Bij een bakje troost

De financiële crisis veegde de (stijgende) invoer van buitenlandse koekjes helemaal van de Koreaanse markt. Alleen Lotus-speculoos kon standhouden: Koreanen lusten het koekje bij een bakje troost.

Seoul (Zuid-Korea).

“IMF? I’m Forgetting“, lacht mister Lee nu filosofisch, terwijl hij een Belgisch speculoosje bij zijn Rombouts-koffie proeft. Is de crisis in Korea dan voorbij? “We kijken vooruit, de privé-consumptie trekt weer aan.” Sinds het uitbarsten van de Azië-crisis, heeft het letterwoord IMF (Internationaal Muntfonds) voor de meeste Koreanen de bittere bijklank ” I’M Fired” – Mister Lee kan ervan meespreken. Als internationaal directeur-inkoop voor Haitai, de belangrijkste voedingsimporteur en één van de drie grootste Koreaanse koekjesfabrikanten, had Lee jarenlang Europa en de Verenigde Staten afgereisd. Tot ook hij op een blauwe maandag de bons kreeg. Dong Hoon Lee is vandaag mede-eigenaar en zaakvoerder van Lotus Korea Co. Ltd. En ambitieus.

Lee gelooft rotsvast dat er in Korea een groot marktpotentieel bestaat voor de Belgische speculooskoekjes van Corona-Lotus. De eerste tekenen wijzen in die richting: nadat de verkoop helemaal op nul was gevallen – omdat de vorige eigenaar van Lotus Korea, zoals bijna alle importbedrijven, over de kop ging -, voert Lee per maand alweer drie 40-voetcontainers uit België aan: vier miljoen koekjes. “We staan op twee derde van de verkoop vóór de crisis.”
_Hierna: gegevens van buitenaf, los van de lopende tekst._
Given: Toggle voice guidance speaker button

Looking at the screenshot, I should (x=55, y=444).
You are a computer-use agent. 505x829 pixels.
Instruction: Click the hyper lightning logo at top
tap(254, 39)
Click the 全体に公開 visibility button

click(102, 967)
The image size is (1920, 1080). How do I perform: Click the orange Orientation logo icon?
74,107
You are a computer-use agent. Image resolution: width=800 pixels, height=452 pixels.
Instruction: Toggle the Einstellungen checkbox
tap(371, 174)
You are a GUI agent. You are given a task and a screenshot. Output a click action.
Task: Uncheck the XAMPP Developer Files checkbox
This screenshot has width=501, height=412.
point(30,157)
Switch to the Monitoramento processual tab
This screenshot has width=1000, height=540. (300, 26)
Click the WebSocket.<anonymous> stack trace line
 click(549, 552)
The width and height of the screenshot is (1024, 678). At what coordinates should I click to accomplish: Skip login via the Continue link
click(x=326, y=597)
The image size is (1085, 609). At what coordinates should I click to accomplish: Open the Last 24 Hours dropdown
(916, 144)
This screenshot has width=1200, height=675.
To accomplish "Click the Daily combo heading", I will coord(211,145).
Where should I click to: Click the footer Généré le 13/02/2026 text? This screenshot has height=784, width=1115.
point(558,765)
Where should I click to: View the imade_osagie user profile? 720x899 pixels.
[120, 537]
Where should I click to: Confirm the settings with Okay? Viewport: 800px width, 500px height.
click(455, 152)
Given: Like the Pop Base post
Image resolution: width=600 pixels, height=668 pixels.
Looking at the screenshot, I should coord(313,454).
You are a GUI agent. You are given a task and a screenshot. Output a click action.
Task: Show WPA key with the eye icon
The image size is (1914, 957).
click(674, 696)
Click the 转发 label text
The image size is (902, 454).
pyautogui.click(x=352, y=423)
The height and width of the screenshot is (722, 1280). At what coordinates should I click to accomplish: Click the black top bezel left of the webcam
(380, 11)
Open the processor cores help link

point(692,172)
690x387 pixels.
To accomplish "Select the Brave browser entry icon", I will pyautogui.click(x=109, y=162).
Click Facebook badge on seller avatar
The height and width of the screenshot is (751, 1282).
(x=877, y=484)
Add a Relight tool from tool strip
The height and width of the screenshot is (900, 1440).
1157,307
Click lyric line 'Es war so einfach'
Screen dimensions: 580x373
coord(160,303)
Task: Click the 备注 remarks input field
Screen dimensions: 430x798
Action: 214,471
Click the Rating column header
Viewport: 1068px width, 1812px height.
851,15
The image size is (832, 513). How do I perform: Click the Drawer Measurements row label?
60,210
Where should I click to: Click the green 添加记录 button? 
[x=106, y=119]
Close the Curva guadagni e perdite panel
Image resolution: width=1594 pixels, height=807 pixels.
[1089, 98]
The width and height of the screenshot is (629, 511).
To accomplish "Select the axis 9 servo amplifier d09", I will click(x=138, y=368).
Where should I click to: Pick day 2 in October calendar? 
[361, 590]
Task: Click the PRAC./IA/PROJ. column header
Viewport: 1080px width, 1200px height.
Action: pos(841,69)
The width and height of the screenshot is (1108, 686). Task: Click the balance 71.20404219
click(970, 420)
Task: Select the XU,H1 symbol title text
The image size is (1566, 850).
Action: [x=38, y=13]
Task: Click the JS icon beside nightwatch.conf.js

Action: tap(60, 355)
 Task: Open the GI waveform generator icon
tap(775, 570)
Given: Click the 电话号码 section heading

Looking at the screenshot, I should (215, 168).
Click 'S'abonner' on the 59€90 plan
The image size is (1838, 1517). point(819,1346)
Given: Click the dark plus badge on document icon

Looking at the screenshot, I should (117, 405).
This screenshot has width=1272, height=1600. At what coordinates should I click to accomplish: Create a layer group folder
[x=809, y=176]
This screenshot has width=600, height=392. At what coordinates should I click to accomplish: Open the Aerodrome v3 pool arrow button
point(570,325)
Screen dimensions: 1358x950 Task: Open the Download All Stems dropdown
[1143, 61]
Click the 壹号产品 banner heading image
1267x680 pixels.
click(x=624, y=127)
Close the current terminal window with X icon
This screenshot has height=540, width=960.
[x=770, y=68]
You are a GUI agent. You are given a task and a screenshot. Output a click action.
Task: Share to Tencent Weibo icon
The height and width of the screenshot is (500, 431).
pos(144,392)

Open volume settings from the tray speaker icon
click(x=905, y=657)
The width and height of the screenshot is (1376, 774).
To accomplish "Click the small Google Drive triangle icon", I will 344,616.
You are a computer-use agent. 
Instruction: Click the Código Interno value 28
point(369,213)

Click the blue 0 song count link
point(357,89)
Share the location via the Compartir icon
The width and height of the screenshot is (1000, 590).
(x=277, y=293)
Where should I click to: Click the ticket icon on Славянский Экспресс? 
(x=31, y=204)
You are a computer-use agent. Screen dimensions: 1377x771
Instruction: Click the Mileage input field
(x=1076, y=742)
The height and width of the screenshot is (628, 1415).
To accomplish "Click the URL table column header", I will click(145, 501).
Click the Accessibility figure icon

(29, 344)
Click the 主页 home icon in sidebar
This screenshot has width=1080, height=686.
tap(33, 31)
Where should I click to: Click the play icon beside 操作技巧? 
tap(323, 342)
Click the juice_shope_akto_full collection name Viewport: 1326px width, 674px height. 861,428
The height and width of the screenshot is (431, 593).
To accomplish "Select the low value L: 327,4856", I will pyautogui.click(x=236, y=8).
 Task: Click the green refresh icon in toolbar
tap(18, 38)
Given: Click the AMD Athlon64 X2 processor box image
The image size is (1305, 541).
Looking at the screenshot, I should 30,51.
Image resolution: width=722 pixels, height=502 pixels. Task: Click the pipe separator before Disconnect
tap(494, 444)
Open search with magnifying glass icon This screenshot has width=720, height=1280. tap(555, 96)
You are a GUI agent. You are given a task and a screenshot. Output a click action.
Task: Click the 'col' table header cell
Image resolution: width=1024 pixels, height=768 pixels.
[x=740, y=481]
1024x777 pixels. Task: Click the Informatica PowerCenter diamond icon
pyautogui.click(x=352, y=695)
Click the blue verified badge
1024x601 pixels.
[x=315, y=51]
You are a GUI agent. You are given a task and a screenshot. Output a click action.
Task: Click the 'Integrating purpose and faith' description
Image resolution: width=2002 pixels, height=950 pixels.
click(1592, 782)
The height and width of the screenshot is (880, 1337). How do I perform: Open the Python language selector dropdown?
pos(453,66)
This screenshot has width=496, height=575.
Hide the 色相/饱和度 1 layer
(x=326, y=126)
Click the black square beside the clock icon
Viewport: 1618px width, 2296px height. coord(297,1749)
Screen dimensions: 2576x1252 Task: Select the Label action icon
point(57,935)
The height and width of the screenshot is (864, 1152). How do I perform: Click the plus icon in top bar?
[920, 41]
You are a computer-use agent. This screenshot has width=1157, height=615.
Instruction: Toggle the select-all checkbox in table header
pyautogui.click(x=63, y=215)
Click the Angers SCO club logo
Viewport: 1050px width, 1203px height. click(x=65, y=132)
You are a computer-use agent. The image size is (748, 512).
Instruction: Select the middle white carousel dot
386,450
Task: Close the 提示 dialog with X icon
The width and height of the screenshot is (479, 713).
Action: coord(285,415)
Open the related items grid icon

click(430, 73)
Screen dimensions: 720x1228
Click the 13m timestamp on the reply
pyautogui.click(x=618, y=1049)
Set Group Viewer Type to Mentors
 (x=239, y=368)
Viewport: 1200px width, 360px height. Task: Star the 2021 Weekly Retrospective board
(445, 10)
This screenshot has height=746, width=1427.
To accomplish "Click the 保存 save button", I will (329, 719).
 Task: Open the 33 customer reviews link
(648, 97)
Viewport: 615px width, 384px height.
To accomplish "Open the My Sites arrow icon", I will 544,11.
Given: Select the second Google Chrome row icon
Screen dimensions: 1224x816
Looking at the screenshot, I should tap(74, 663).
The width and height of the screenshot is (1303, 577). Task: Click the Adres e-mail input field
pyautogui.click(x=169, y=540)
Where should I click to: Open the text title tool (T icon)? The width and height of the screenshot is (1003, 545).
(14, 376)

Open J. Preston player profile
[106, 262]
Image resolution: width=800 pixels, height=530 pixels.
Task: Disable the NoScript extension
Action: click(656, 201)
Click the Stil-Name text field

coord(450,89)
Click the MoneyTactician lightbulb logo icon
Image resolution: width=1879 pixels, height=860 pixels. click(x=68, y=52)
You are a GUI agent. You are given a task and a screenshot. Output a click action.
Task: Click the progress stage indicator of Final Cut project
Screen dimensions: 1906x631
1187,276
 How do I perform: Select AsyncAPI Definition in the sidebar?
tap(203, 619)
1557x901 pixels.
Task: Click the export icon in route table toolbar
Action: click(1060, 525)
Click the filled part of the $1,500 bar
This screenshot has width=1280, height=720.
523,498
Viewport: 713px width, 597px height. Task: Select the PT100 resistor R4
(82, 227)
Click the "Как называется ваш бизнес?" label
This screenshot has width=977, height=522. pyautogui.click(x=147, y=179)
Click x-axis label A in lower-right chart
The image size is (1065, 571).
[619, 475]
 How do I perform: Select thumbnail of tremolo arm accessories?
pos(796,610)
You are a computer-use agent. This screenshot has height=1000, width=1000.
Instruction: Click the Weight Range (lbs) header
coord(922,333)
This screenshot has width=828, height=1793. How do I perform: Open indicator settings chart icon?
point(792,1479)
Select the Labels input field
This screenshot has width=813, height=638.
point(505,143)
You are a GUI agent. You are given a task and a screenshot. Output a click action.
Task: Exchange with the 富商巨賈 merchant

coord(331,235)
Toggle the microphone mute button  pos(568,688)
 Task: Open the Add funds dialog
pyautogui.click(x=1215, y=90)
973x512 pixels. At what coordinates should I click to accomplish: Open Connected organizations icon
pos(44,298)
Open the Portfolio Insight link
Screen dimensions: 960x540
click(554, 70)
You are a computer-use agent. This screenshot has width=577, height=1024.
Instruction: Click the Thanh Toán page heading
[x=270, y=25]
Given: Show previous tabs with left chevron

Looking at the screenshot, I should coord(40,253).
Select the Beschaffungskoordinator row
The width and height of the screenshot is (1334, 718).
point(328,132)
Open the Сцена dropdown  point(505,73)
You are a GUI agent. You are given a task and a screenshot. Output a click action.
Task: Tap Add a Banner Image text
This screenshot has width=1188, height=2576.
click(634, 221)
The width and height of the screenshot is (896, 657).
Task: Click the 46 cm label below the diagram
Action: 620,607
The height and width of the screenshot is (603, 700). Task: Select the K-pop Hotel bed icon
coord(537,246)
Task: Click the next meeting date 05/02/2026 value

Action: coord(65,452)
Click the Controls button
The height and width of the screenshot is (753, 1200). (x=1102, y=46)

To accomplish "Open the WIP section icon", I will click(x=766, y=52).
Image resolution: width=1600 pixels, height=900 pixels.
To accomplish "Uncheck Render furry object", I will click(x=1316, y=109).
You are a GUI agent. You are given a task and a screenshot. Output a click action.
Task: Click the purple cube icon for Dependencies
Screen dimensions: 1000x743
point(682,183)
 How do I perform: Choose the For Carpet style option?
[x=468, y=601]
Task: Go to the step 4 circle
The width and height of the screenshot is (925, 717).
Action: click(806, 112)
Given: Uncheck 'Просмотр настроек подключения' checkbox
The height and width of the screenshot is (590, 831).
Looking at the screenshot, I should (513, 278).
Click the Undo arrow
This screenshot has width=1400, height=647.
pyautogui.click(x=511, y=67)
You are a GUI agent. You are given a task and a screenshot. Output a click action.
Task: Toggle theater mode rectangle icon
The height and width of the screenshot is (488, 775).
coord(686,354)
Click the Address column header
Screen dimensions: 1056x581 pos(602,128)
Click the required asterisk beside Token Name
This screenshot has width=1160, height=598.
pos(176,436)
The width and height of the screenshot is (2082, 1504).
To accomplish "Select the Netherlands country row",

Lee prijst de Belgische speculoos als “uniek en daarom gegeerd en bovendien onnavolgbaar.” Sinds de koekjes van Corona-Lotus in 1990 voor het eerst op de markt verschenen, doen de plaatselijke koekjesfabrikanten pogingen om smaak en verpakking te imiteren. “Ze zijn daar al negen jaar mee bezig, maar het zal nooit lukken,” weet Lee.

Overzees transport

vanuit Antwerpen is relatief goedkoop. Door vanuit de eigen fabrieken naar Azië te exporteren, garandeert Corona-Lotus de gestandaardiseerde, beste kwaliteit. De Oost-Vlaamse groep verkoopt 55% van zijn 4,8 miljard frank omzet buiten België en produceert in vier Belgische, twee Franse en twee Nederlandse fabrieken.

Gedelegeerd bestuurder van Corona-Lotus Matthieu Boone: “Van een typisch streekproduct uit het Eeklose, hebben we eerst een nationaal merk gemaakt en vervolgens zijn we internationaal gegaan. In een niche die hooguit 1% van de koekjesmarkt in Korea vertegenwoordigt. Maar 1% van de globale 525 miljoen dollar koekjesverkoop in dat land is voor de internationalisatie van Corona-Lotus belangrijk.”

MERKOPBOUW.

In Korea doet Corona-Lotus zijn geduldige strategie van merkopbouw, zoals tijdens de jaren zestig in Europa, nog eens over. Eerst met de vorige invoerder, thans met mister Lee. Tot aan de Olympische Spelen van Seoul in 1988 was speculoos in Korea onbekend. “De Spelen brachten een verwestersing op gang. Er verschenen koffiehuizen, een totaal nieuw fenomeen. De markt ging open voor import van buitenlandse koekjes en de koopkracht nam in de jaren negentig toe. Onze invoerder heeft daar schitterend op ingespeeld: een specifiek hard koekje bij een koffiefilter van Rombouts. Succes verzekerd,” vertelt Matthieu Boone.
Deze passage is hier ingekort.